__Work item__: Please, could you print all the lines below exactly, leaving out the pictures?

[Task data]

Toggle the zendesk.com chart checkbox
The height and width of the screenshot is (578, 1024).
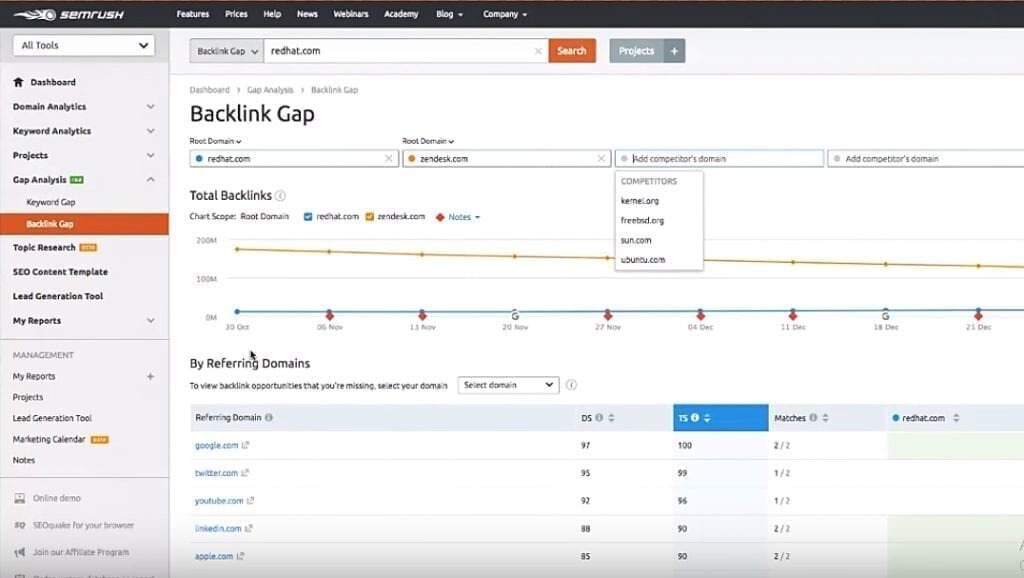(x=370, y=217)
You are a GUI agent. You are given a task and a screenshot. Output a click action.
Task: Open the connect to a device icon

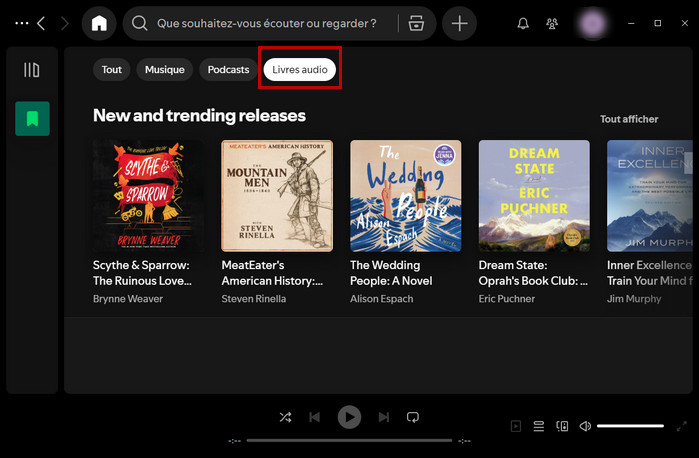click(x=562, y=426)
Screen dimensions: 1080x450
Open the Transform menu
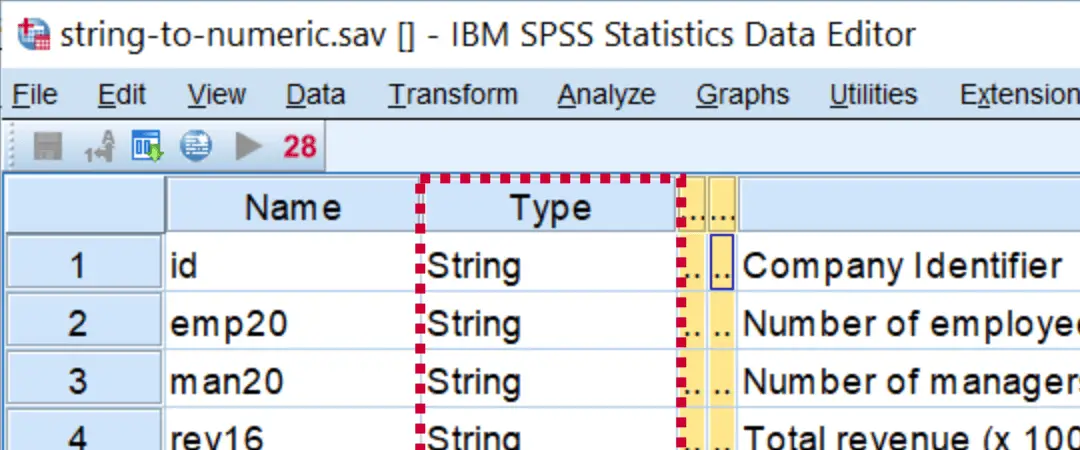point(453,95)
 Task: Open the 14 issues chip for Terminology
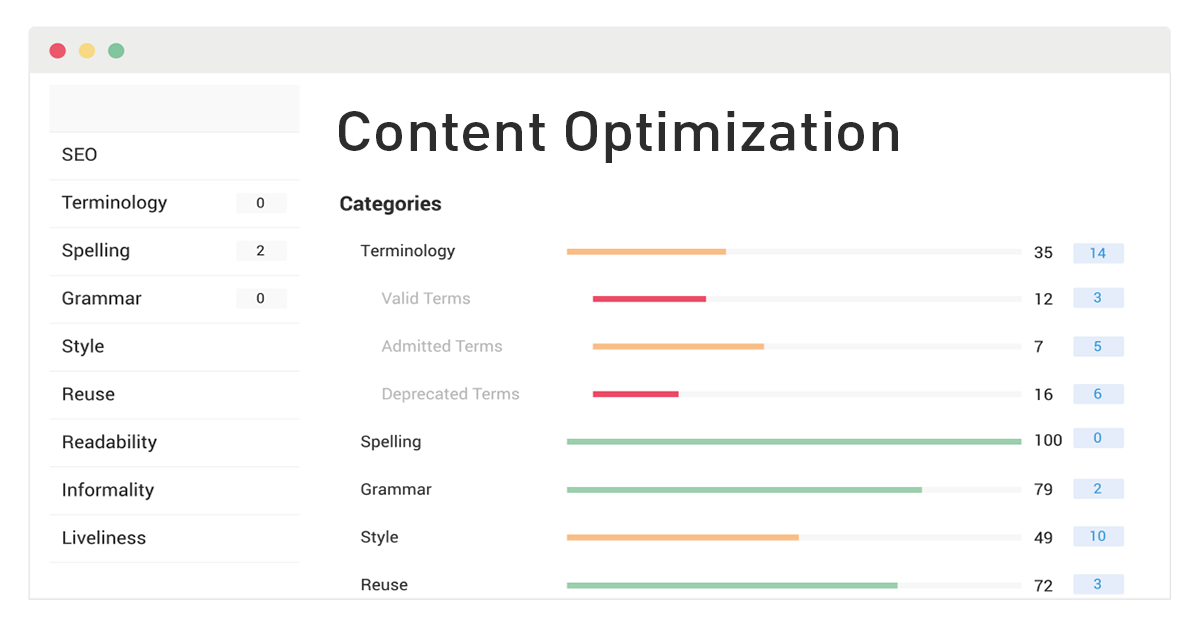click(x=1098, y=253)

[/Task data]

__Output of the task__:
Toggle the zendesk.com chart checkbox
The height and width of the screenshot is (578, 1024).
(x=370, y=217)
You are a GUI agent. You are given a task and a screenshot. Output a click action.
Task: Open the connect to a device icon

click(x=562, y=426)
Screen dimensions: 1080x450
Open the Transform menu
point(453,95)
 Task: Open the 14 issues chip for Terminology
click(x=1098, y=253)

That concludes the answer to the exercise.